Copy number variations (CNVs) are being used as genetic markers or functional candidates in gene-mapping studies. However, unlike single nucleotide polymorphism or microsatellite genotyping techniques, most CNV detection methods are limited to detecting total copy numbers, rather than copy number in each of the two homologous chromosomes. To address this issue, we developed a statistical framework for intensity-based CNV detection platforms using family data. Our algorithm identifies CNVs for a family simultaneously, thus avoiding the generation of calls with Mendelian inconsistency while maintaining the ability to detect de novo CNVs. Applications to simulated data and real data indicate that our method significantly improves both call rates and accuracy of boundary inference, compared to existing approaches. We further illustrate the use of Mendelian inheritance to infer SNP allele compositions in each of the two homologous chromosomes in CNV regions using real data. Finally, we applied our method to a set of families genotyped using both the Illumina HumanHap550 and Affymetrix genome-wide 5.0 arrays to demonstrate its performance on both inherited and de novo CNVs. In conclusion, our method produces accurate CNV calls, gives probabilistic estimates of CNV transmission and builds a solid foundation for the development of linkage and association tests utilizing CNVs.
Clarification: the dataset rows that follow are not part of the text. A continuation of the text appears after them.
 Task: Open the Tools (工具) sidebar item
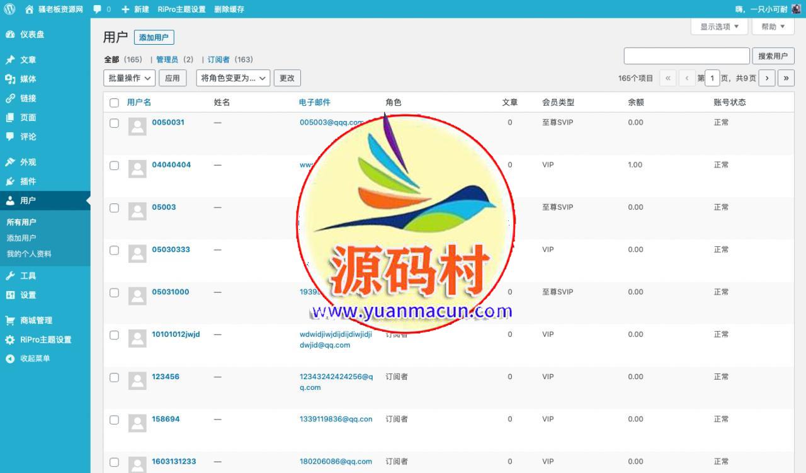(x=28, y=276)
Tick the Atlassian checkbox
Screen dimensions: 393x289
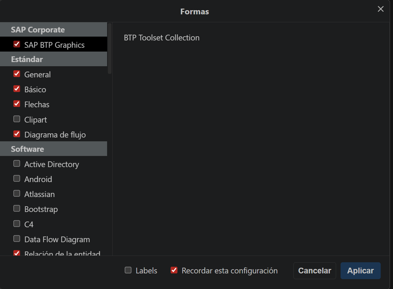[17, 194]
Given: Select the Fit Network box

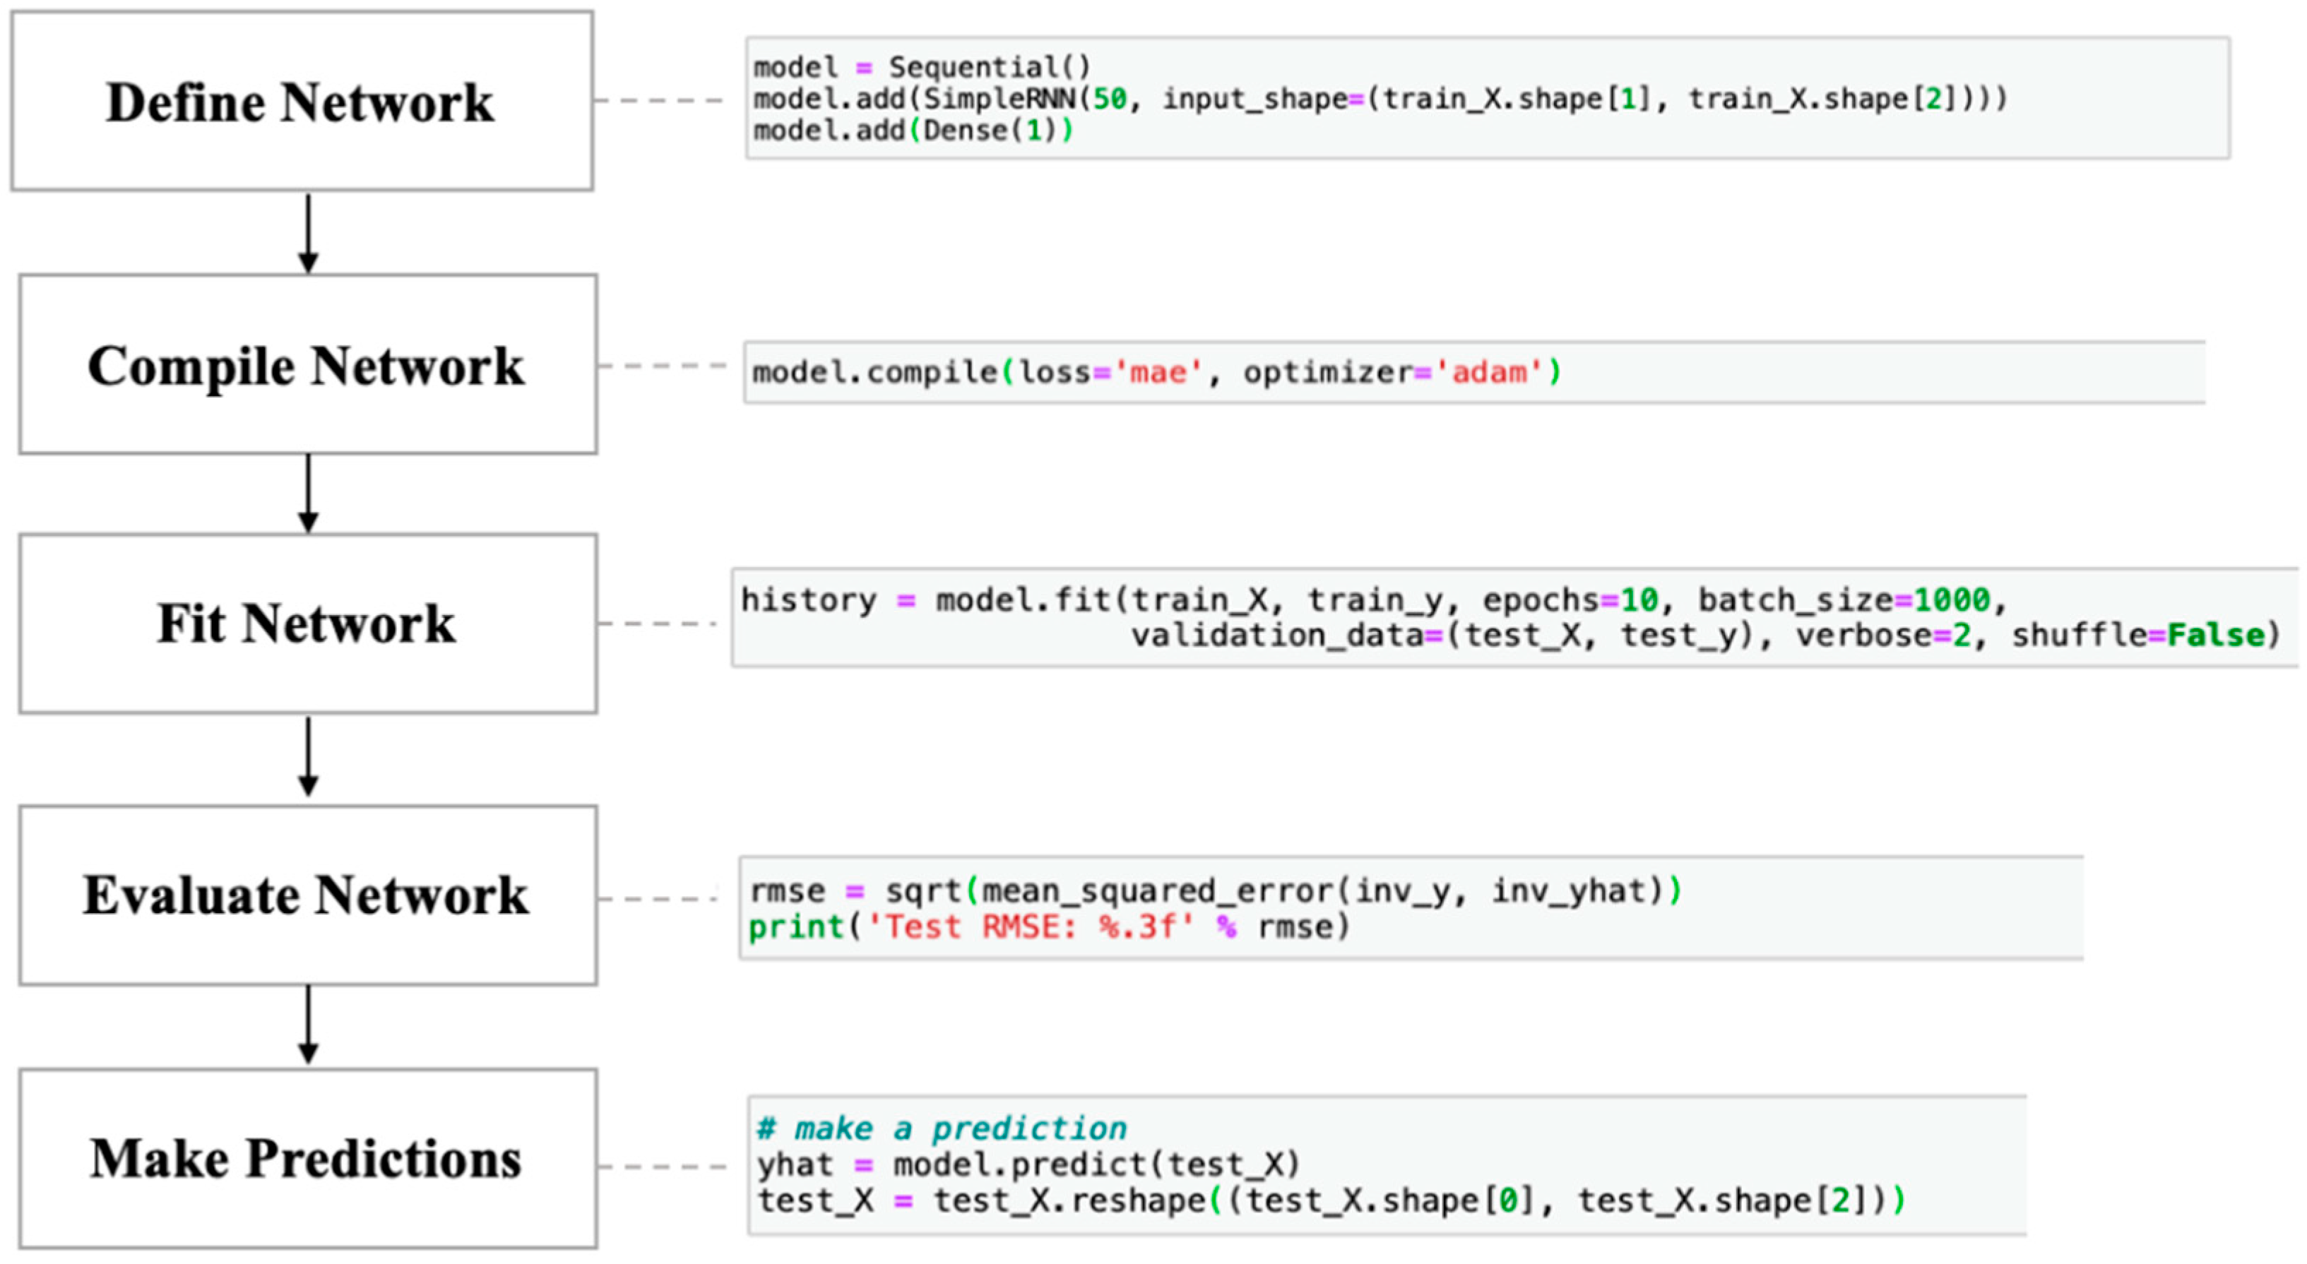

拷贝数变异(CNV)正被用作基因定位研究中的遗传标记或功能候选物。然而,与单核苷酸多态性或微卫星基因分型技术不同,大多数CNV检测方法仅限于检测总拷贝数,而不是两条同源染色体中每条染色体的拷贝数。为了解决这个问题,我们开发了一种基于强度的CNV检测平台的统计框架,该框架使用家系数据。我们的算法同时识别一个家系中的CNV,从而避免产生孟德尔不一致的结果,同时保持检测新生CNV的能力。对模拟数据和真实数据的应用表明,与现有方法相比,我们的方法显著提高了检出率和边界推断的准确性。我们进一步利用真实数据说明了如何使用孟德尔遗传来推断CNV区域中两条同源染色体中每条染色体上的SNP等位基因组成。最后,我们将我们的方法应用于一组使用Illumina HumanHap550和Affymetrix全基因组5.0芯片进行基因分型的家系,以证明其在遗传和新生CNV上的性能。总之,我们的方法能够准确地检测CNV,给出CNV传递的概率估计,并为利用CNV进行连锁和关联测试的开发奠定了坚实的基础。